In “Salt,” she’s playing a role that originally was meant for Tom Cruise; I don't lament the switch. The part could just as easily have been set up for Matt Damon. Although the principal filmmakers – director Phillip Noyce, screenwriter Kurt Wimmer and cinematographer Robert Elswit – seem to have had a “Bourne”-style franchise in mind, their film is a bit too wiggy and perverse for that.
It’s also unapologetically a throwback to cold warriorism. Jolie plays Evelyn Salt, a CIA undercover superspy first seen in flashback being tortured by her North Korean captors – just to set the film’s temperature. (All in a day’s work.)

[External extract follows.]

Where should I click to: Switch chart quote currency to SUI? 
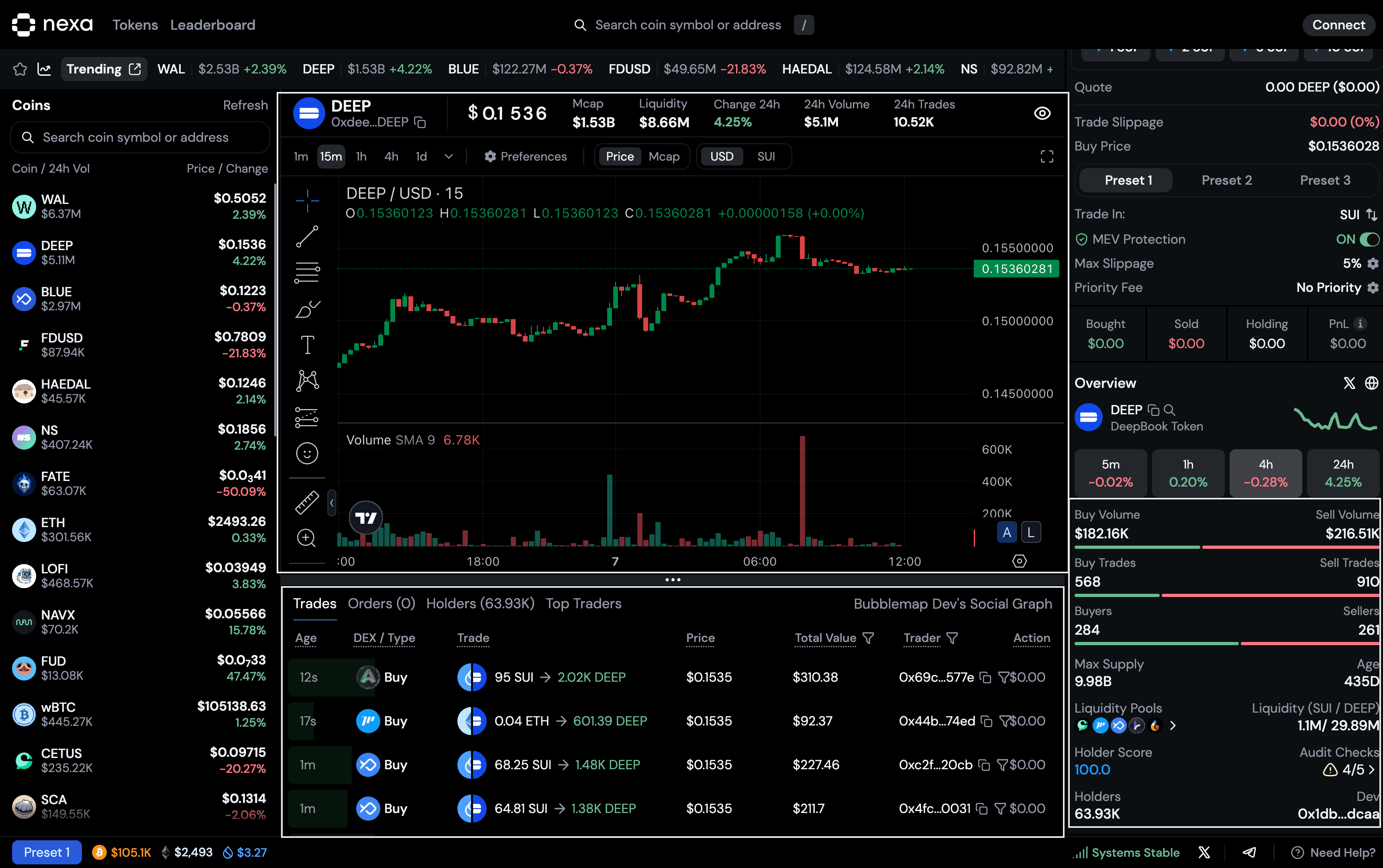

Two years later, in Washington, D.C., where Evelyn is cozily ensconced with her doting German arachnologist husband (August Diehl), she is named as a Russian spy by a Russian defector (Daniel Olbrychski), who also warns of an imminent assassination attempt in the US against the visiting Russian president.
Denying the accusation, fearful for her husband’s safety, Evelyn flees the CIA’s dragnet and spends much of the rest of the film slicing, dicing, blasting, garroting, slithering down elevator shafts, falling out of planes, and doing high-rise backflips onto speeding semis. And all of this without so much as a smirk. She’s not even afraid of spiders.